The recommended protocol is T1-weighted sagittal images of the whole spine before and after intravenous gadolinium. If meningeal disease is suspected, gadolinium administration is obligatory. T2-weighted sagittal images may be helpful (before gadolinium) if time allows, and axial images of suspected lesions also provide useful information. However a very important factor in diagnosis is prior recognition of the possibility. Meningeal metastases are rarely found in the absence of metastases elsewhere but are very occasionally the first clinical manifestation of metastatic breast carcinoma or melanoma.
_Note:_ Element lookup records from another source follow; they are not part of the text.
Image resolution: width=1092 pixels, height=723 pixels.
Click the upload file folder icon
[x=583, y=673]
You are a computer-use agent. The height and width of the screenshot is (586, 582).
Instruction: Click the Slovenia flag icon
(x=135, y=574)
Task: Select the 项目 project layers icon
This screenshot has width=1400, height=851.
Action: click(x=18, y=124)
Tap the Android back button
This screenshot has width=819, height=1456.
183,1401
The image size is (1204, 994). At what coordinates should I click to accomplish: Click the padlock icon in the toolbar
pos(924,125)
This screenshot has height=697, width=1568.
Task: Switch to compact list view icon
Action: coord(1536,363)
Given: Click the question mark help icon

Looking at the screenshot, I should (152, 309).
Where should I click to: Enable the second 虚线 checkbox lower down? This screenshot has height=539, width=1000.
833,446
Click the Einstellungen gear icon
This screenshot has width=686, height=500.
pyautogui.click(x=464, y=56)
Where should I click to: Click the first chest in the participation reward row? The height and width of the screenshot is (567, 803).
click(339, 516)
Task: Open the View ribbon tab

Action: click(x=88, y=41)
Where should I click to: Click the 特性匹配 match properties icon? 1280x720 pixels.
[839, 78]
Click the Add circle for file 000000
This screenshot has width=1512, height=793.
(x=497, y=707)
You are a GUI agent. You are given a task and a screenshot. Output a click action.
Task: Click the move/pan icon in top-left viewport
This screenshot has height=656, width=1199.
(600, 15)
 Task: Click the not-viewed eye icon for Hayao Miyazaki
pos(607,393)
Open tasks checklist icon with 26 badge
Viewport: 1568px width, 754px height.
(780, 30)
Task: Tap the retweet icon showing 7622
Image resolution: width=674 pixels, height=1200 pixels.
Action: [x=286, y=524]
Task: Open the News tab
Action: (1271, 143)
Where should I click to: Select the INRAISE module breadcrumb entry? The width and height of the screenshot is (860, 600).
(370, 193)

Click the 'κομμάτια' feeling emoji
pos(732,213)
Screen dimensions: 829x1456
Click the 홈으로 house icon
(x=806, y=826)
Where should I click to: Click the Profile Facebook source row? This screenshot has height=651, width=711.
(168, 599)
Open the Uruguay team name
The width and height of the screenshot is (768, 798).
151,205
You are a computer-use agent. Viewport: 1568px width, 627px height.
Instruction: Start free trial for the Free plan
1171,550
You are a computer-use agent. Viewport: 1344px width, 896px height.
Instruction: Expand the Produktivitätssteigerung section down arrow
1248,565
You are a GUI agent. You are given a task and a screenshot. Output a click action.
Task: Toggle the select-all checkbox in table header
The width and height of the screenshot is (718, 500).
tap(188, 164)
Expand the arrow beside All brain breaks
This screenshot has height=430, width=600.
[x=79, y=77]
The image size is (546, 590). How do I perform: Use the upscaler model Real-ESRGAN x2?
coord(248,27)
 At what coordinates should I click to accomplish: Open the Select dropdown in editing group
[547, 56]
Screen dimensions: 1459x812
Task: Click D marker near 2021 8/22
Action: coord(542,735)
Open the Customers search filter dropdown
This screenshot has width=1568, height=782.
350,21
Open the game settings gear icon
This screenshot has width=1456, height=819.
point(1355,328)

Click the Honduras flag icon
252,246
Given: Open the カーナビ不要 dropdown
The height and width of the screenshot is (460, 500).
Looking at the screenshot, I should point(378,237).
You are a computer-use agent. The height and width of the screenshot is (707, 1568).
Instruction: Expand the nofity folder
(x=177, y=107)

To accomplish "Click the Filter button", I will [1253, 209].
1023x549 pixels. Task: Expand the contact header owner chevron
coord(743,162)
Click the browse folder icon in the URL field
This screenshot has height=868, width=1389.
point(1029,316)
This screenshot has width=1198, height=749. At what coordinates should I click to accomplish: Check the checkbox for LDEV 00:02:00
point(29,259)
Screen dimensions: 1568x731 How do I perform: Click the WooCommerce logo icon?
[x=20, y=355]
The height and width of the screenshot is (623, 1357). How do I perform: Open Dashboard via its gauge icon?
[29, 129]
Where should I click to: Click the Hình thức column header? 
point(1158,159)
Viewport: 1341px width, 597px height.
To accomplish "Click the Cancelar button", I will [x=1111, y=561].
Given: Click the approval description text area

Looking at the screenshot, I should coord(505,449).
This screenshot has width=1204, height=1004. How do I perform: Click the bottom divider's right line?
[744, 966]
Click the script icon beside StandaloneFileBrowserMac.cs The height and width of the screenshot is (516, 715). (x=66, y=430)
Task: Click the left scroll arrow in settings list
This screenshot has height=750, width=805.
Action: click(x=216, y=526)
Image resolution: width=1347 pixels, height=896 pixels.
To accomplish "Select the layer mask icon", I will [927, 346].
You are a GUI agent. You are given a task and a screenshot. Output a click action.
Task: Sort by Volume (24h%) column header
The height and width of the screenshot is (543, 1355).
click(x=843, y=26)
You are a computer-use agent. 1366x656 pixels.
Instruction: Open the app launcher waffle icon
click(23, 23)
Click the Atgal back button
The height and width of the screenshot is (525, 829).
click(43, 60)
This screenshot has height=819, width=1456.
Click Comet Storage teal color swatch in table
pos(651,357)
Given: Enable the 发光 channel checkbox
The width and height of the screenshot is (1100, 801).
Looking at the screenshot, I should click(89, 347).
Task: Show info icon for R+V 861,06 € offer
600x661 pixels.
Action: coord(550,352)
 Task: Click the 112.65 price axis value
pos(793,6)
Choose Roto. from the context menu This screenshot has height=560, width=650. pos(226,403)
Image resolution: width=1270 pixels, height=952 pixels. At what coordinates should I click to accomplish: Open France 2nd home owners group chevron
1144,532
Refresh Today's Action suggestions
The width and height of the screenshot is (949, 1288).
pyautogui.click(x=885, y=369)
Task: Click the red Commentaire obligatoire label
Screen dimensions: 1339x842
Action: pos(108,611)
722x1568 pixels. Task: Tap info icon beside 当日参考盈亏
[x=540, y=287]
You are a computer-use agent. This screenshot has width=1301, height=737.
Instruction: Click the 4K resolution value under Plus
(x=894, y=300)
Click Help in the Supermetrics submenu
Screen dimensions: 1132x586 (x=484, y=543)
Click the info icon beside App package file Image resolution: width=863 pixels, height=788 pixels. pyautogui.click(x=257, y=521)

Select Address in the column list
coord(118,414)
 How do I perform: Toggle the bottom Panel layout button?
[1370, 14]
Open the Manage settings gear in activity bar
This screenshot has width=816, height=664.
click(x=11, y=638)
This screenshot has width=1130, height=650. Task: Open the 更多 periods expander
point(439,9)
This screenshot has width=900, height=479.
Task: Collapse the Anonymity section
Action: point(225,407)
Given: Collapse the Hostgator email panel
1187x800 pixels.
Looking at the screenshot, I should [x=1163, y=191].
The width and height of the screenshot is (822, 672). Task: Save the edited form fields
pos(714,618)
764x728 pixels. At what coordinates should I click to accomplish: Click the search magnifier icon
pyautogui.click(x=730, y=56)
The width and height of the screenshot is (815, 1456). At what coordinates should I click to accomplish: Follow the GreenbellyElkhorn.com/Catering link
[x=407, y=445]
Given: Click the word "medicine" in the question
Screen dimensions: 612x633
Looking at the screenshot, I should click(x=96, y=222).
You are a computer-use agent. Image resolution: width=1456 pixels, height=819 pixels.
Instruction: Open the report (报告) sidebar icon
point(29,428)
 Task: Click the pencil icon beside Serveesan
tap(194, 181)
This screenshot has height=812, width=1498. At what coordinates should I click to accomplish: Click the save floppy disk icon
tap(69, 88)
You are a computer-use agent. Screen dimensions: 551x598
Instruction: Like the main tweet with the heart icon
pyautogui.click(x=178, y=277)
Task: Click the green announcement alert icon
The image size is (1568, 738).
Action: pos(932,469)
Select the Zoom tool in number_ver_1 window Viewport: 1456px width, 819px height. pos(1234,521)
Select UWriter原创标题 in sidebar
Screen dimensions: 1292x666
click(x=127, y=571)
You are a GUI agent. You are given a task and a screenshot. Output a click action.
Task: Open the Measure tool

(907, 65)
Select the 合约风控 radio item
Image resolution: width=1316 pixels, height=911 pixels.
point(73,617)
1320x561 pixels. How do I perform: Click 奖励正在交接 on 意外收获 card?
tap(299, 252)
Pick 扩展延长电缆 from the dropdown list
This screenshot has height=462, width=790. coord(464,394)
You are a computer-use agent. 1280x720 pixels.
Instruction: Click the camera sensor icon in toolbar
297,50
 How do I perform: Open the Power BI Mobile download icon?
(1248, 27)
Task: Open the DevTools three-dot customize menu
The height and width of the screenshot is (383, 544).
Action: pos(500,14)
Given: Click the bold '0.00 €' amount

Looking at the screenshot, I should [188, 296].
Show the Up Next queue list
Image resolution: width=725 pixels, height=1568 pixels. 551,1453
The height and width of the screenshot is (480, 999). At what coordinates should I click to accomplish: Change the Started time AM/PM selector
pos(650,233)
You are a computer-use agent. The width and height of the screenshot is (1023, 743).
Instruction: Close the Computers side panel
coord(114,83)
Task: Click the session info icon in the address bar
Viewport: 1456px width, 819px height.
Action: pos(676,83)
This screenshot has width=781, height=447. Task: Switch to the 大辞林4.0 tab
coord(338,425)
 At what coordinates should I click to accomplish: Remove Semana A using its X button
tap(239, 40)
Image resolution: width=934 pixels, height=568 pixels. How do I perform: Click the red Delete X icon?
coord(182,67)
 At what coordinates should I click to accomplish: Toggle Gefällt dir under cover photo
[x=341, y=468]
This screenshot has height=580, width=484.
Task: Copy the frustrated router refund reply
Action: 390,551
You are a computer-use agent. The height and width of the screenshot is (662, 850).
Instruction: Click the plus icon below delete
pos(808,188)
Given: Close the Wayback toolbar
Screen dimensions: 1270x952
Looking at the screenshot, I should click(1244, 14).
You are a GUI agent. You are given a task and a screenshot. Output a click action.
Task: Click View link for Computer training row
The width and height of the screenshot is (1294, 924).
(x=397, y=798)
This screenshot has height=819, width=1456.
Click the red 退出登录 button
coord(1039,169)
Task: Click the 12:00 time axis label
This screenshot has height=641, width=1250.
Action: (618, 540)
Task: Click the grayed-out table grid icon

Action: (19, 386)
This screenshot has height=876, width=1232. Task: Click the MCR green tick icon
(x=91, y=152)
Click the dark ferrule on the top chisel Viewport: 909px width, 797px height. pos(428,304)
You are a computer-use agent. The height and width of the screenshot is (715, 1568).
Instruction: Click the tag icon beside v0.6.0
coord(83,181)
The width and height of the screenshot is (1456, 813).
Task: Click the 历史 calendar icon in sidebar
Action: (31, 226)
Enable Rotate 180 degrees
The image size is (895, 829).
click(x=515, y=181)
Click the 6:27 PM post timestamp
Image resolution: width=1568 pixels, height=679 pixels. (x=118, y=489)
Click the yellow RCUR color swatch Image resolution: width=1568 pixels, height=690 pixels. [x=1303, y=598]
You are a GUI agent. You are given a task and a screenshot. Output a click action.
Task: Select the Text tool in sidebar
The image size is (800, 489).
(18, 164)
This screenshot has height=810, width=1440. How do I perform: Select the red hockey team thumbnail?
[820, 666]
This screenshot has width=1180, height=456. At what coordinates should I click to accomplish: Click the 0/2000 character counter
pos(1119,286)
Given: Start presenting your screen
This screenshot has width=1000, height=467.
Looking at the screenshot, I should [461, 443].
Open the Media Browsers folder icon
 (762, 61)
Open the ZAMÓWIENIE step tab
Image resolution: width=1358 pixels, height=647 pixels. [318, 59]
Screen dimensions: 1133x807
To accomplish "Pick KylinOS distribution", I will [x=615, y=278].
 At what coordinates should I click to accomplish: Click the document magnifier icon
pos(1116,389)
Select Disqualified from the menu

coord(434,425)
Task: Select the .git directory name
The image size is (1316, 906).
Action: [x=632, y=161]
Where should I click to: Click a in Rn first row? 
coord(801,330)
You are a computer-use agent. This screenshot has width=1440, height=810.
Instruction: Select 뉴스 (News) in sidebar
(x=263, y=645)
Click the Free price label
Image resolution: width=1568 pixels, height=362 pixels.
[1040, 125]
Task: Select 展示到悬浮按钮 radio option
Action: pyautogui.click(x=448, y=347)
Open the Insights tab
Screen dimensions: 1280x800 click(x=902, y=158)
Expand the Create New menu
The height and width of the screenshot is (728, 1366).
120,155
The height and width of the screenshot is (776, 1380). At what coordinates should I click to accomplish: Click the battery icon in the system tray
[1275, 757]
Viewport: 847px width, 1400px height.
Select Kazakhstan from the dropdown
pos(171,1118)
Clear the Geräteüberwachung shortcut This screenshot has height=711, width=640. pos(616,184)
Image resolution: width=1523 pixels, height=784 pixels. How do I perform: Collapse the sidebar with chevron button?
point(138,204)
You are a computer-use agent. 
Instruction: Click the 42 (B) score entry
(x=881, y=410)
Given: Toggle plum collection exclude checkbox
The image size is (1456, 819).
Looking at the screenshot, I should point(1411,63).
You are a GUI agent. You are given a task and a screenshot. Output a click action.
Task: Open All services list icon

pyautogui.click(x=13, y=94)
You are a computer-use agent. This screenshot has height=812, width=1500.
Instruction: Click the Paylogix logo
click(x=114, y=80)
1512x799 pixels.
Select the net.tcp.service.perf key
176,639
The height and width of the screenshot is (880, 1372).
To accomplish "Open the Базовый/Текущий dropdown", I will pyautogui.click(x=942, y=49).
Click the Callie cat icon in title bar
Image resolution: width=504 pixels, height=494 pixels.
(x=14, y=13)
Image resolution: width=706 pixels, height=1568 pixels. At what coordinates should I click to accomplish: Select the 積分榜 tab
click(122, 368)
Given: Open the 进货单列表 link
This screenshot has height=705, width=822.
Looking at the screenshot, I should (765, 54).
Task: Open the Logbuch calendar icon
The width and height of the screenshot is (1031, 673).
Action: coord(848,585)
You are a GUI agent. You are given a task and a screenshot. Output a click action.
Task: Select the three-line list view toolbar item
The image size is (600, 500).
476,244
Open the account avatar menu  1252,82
Intra-axial spinal cord deposits

Tumour deposits may be found throughout the neuraxis. Brain deposits are seen relatively frequently, but the same process of haematogenous metastatic spread may result in spinal cord lesions. They may be more frequent than previously recognised, and MRI is becoming increasingly sensitive at picking up such lesions. The clinical presentation is similar to that of meningeal metastatic disease, and a high index of suspicion helps in diagnosis. Neurological symptoms and signs cannot be unified to a single anatomical site. In a patient being investigated for suspected spinal cord compression, the T2-weighted sequence may show high signal within the cord. Sometimes this is the result of a true syrinx, seen cranial to and occasionally caudal to the tumour deposits. Oedema around a deposit may give a similar appearance and recognition of this phenomenon should precipitate administration of gadolinium. As with meningeal metastatic disease, the presence of an enhancing small mass or nodule within the cord should allow confident diagnosis (Fig. 6). Carcinoma of breast and lung and malignant melanoma are the commonest primary tumours associated with this phenomenon [7].

Figure 6

(a) T2-weighted sagittal image in a patient suspected of having cord compression on clinical grounds. At T8 there is an area of slightly altered signal in the cord (arrow) with high signal cranially and caudally. This was interpreted as a limited syrinx, and precipitated administration of gadolinium in an attempt to confirm intra-axial spinal cord deposits. (b) Following gadolinium there is an enhancing mass in the cord at T8 (arrow). Further small enhancing nodules are present in the upper thoracic and cervical region and also in the cerebellum (metastatic breast carcinoma).

Conclusion

Investigation of spinal pain and neurological symptoms in the cancer patient requires good clinical information to maximise the diagnostic potential of modern imaging. MRI remains the principal investigative technique, but MDCT with multiplanar reformat and isotope studies may also yield important information.